La rumeur est devenue réalité. Alors qu'il avait été faussement annoncé mort en septembre dernier, c'est aujourd'hui malheureusement bien vrai : le chanteur Idir est décédé le 2 mai 2020, à Paris, a annoncé sa famille sur les réseaux sociaux. Il avait 70 ans.

“Idir avait réussi à transmettre notre culture au monde”

Né en 1949 dans le village d'Ait Lahcène, en Kabylie, Hamid Cheriet de son vrai nom est l'un de ces artistes connus pour avoir popularisé la culture berbère. “C’est une perte pour la culture kabyle, a dit au Monde Hamani Hmimich, musicien et habitant du village. Nous avons beaucoup de grands chanteurs, mais Idir avait réussi à transmettre notre culture au monde.”

Et comment ! Idir a commencé sa carrière musicale en 1973, et ce totalement par hasard, sur Radio Alger - il remplaçait alors une chanteuse absente ce jour-là. Quelques jours plus tard, il enregistrait en studio cette performance, et au passage, un deuxième morceau chanté en kabyle, A vava inouva, qui deviendra rapidement un tube planétaire dès 1976, et donnera une audience nouvelle à la musique kabyle.

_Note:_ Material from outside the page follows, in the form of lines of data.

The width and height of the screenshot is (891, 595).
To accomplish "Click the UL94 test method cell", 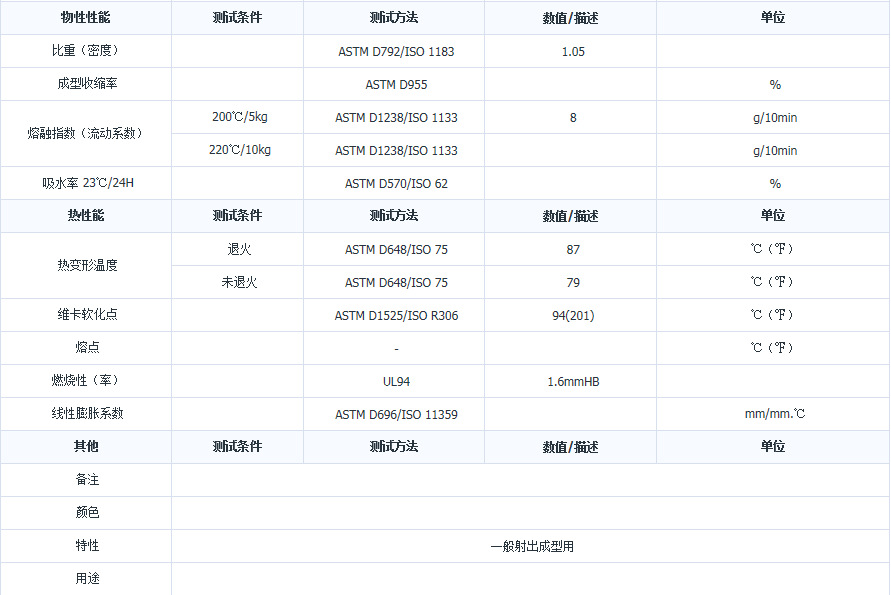I will [396, 382].
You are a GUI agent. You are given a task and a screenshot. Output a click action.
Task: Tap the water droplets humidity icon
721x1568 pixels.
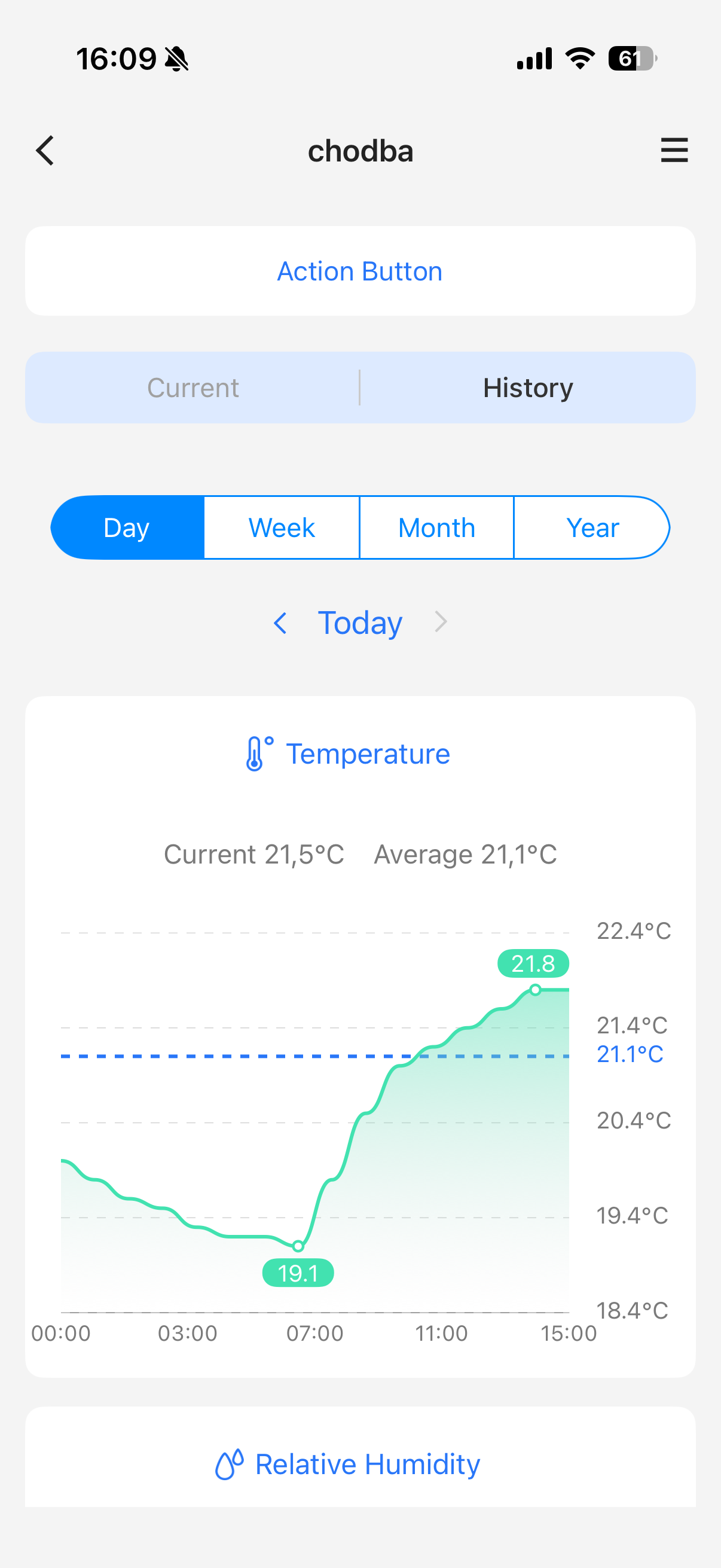coord(230,1464)
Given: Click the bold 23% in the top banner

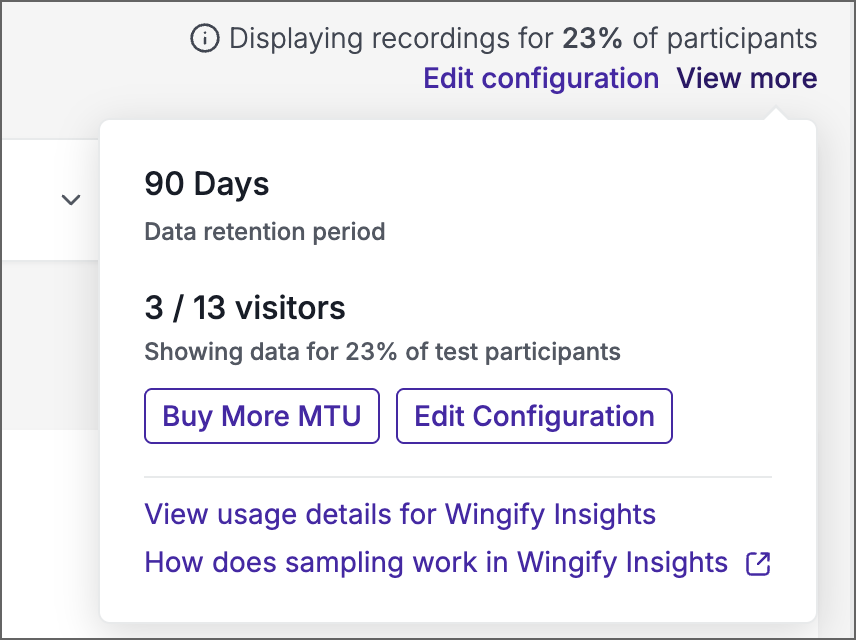Looking at the screenshot, I should (592, 39).
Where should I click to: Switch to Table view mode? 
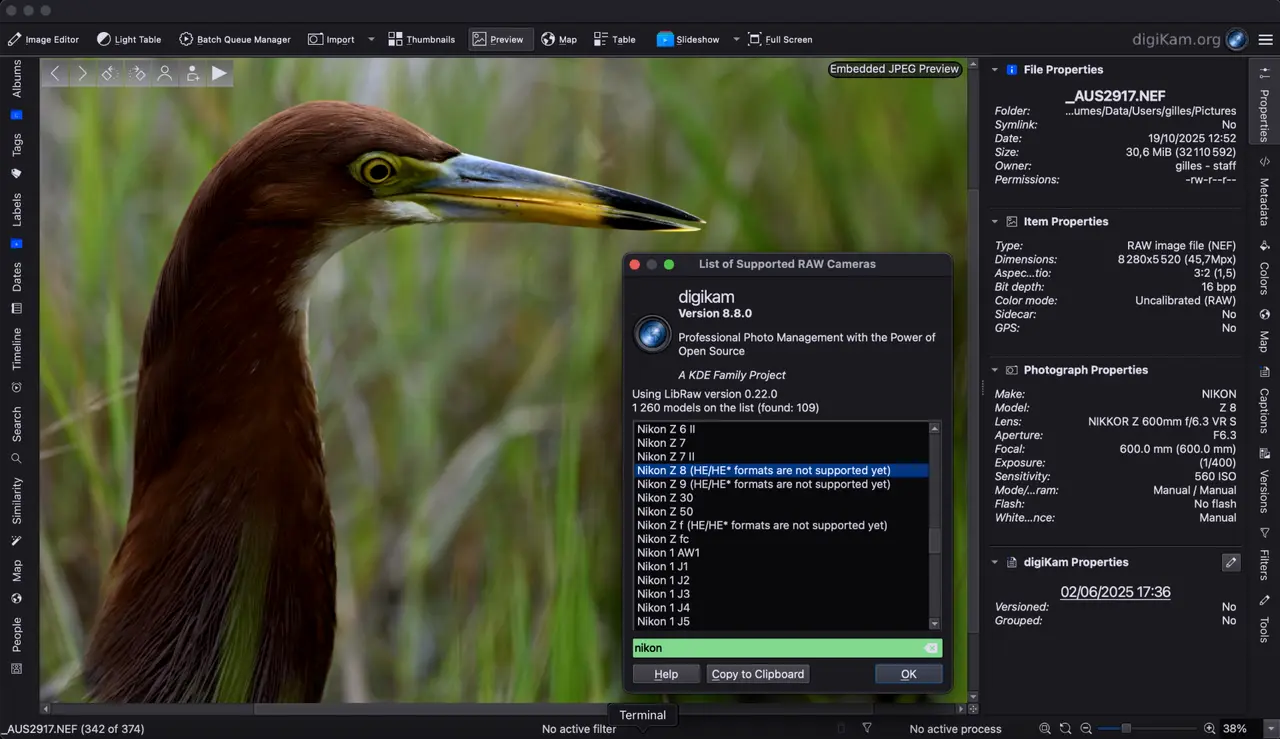tap(614, 40)
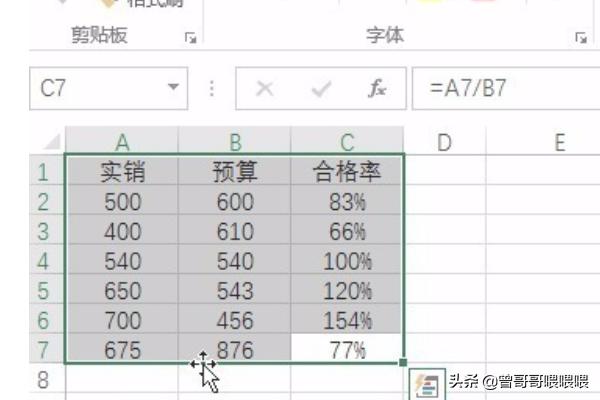The image size is (600, 400).
Task: Click the three-dot formula bar resize handle
Action: click(x=212, y=89)
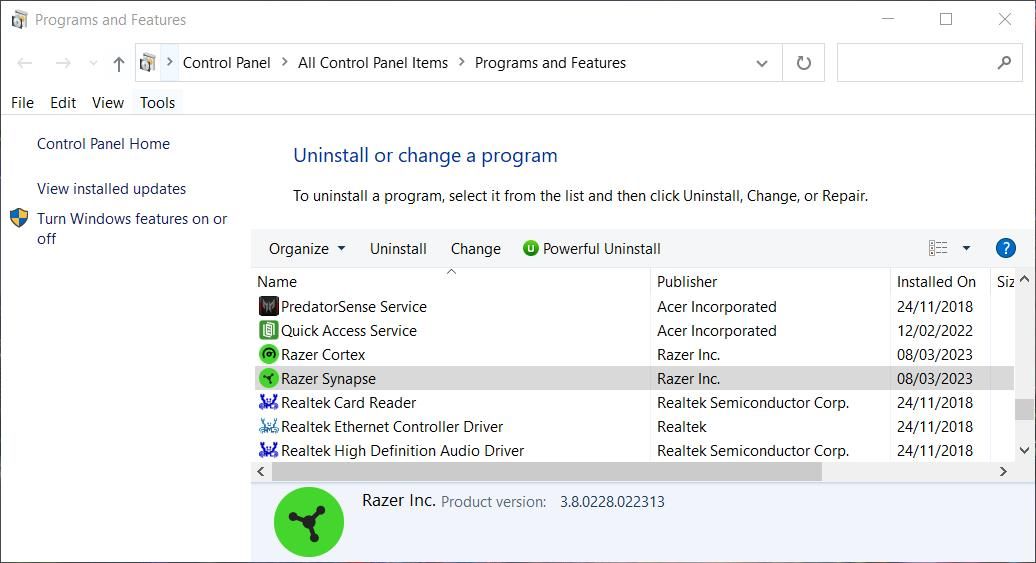Click the PredatorSense Service program icon
1036x563 pixels.
coord(268,306)
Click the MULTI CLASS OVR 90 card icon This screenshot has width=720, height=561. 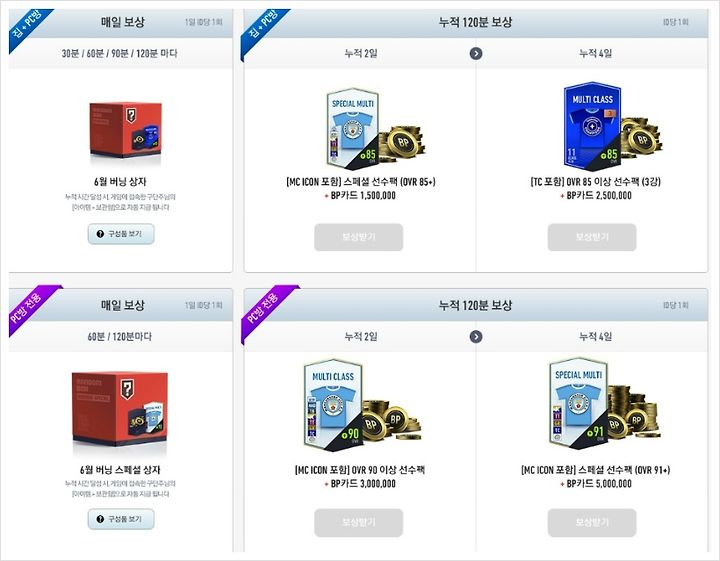(333, 404)
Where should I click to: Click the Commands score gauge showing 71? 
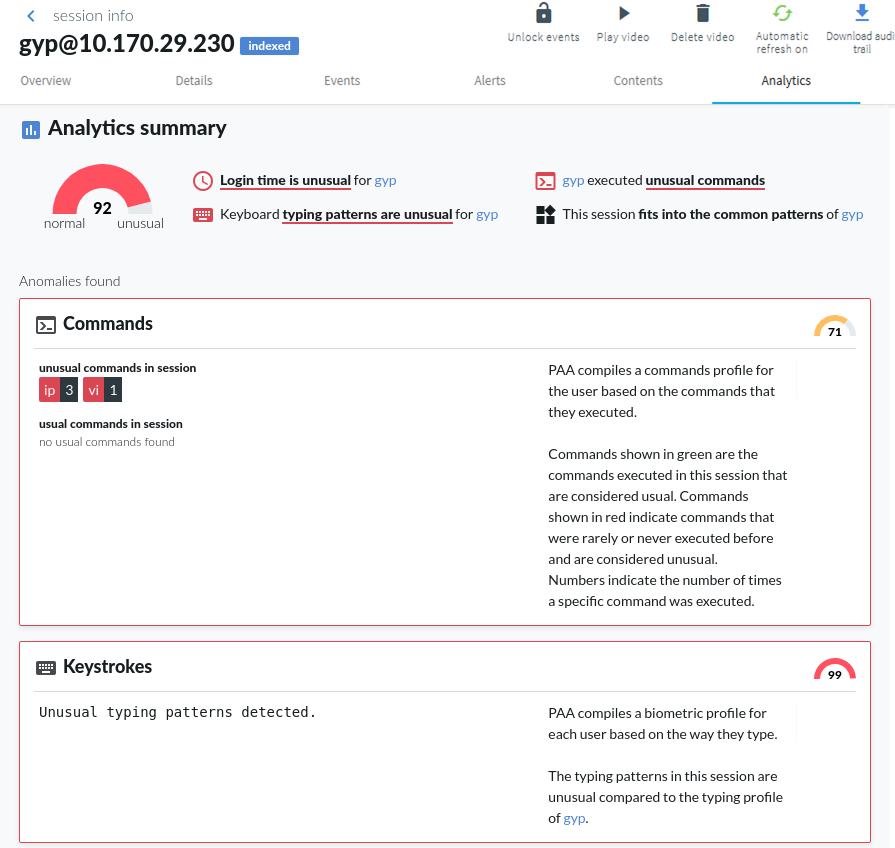835,328
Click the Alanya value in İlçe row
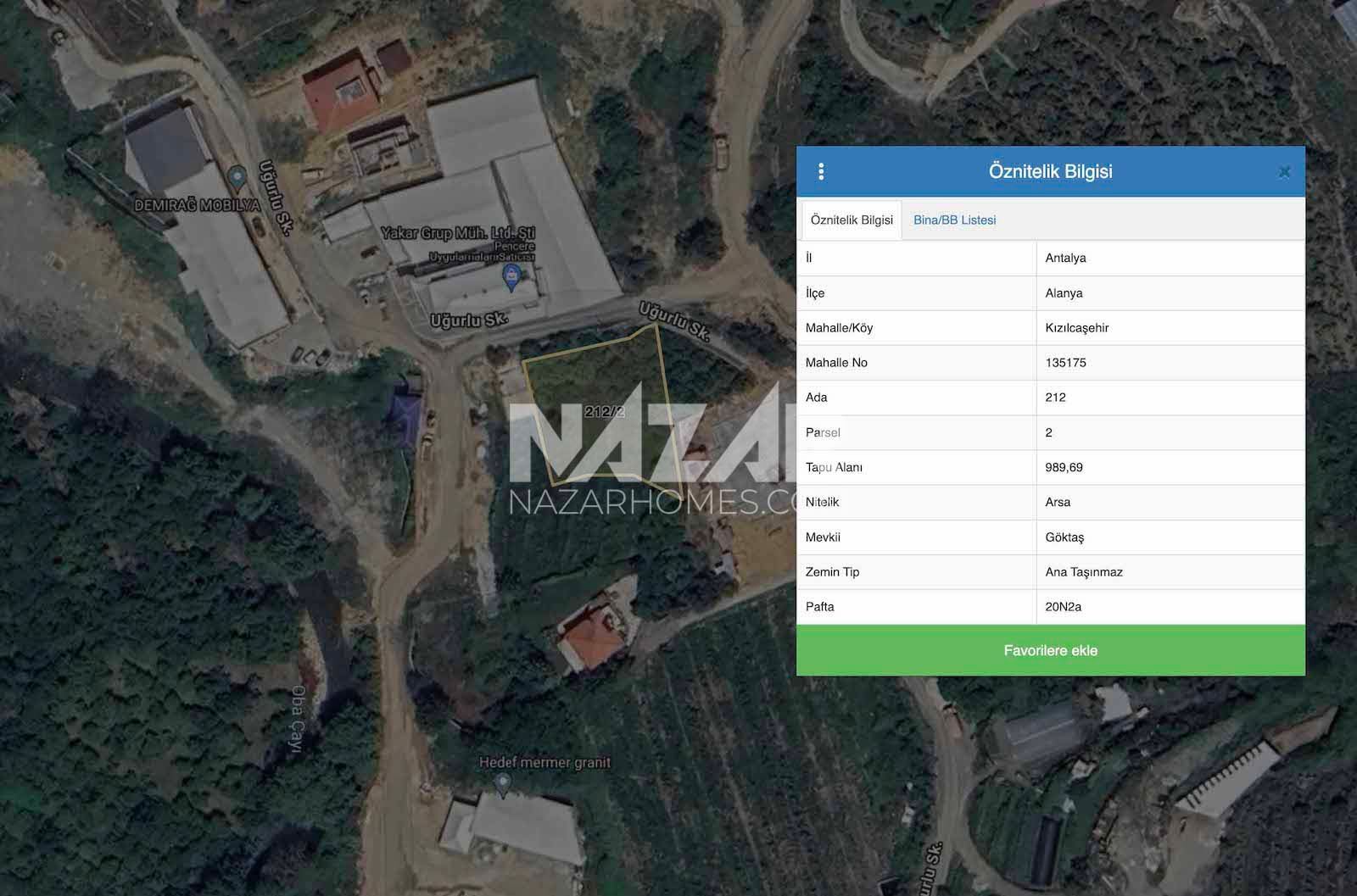The height and width of the screenshot is (896, 1357). tap(1064, 293)
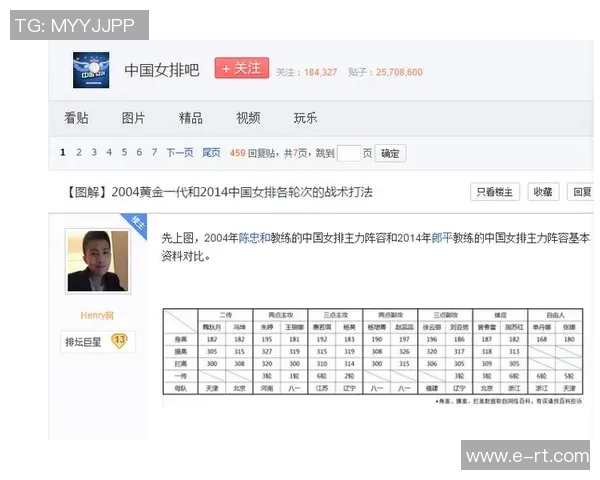
Task: Follow the forum with +关注 button
Action: click(x=241, y=69)
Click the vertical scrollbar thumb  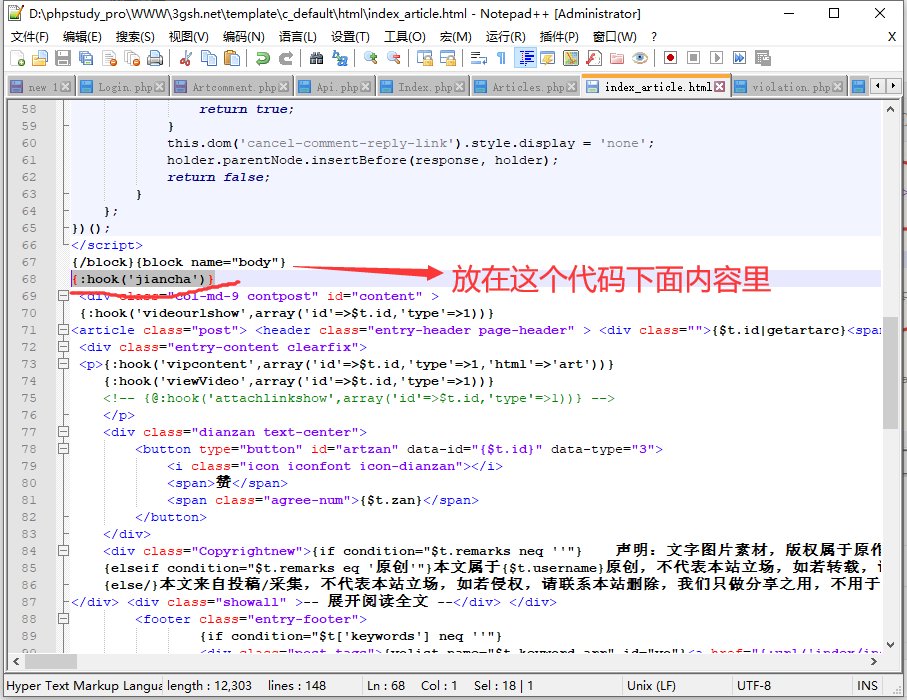pyautogui.click(x=890, y=372)
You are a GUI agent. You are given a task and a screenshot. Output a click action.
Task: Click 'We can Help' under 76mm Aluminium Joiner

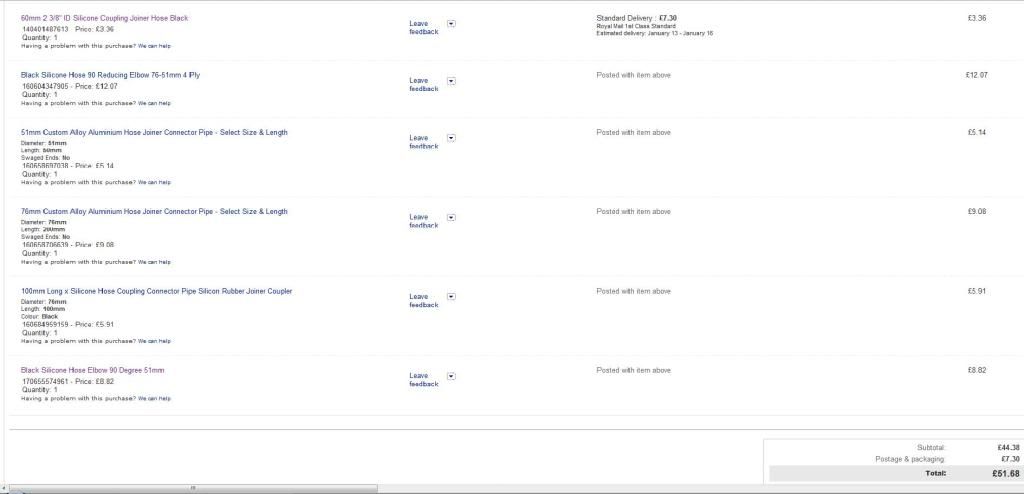154,262
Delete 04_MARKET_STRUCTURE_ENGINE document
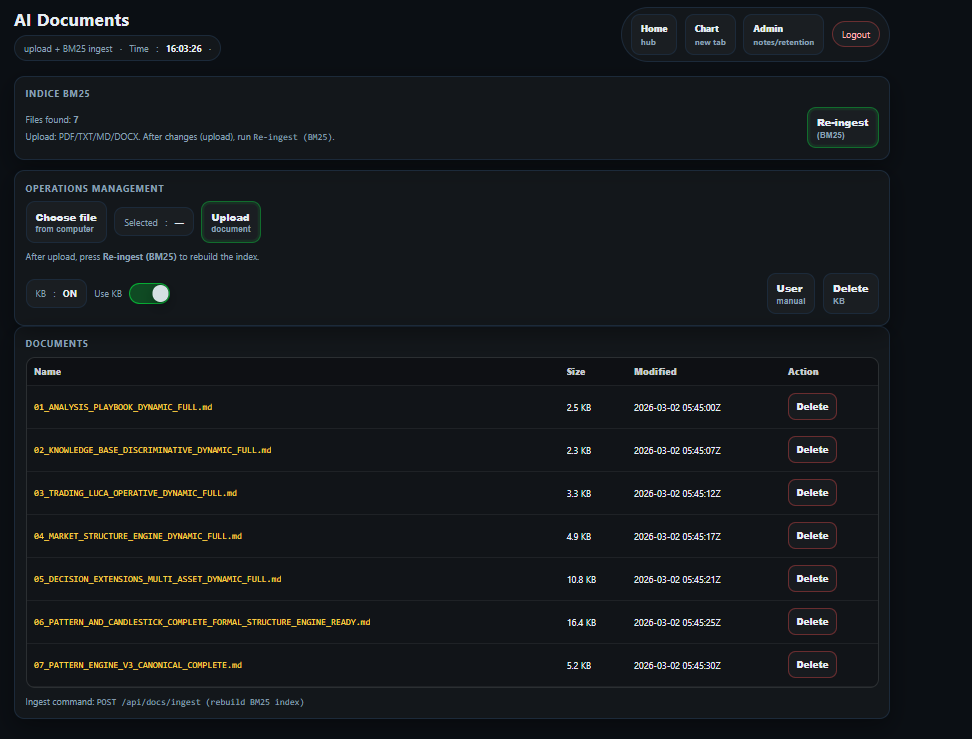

Notons qu'il a fallu attendre 2016 et de longues années de lutte pour que le tamazight - la langue berbère - soit reconnue comme langue officielle en Algérie - dans les années 1960-1970, elle n'était par exemple pas autorisée à l'école alors même qu'elle concernait 30 % de la population algérienne.

Une série d'hommages

Samedi soir, le président algérien Abdelmadjid Tebboune s'est exprimé sur la mort du chanteur, regrettant la perte “d'une pyramide de l'art algérien”. Interrogé par Franceinfo, le musicien Grand Corps Malade, avec qui Idir avait collaboré, l'a de son côté qualifié de “monument absolu pour les Kabyles”.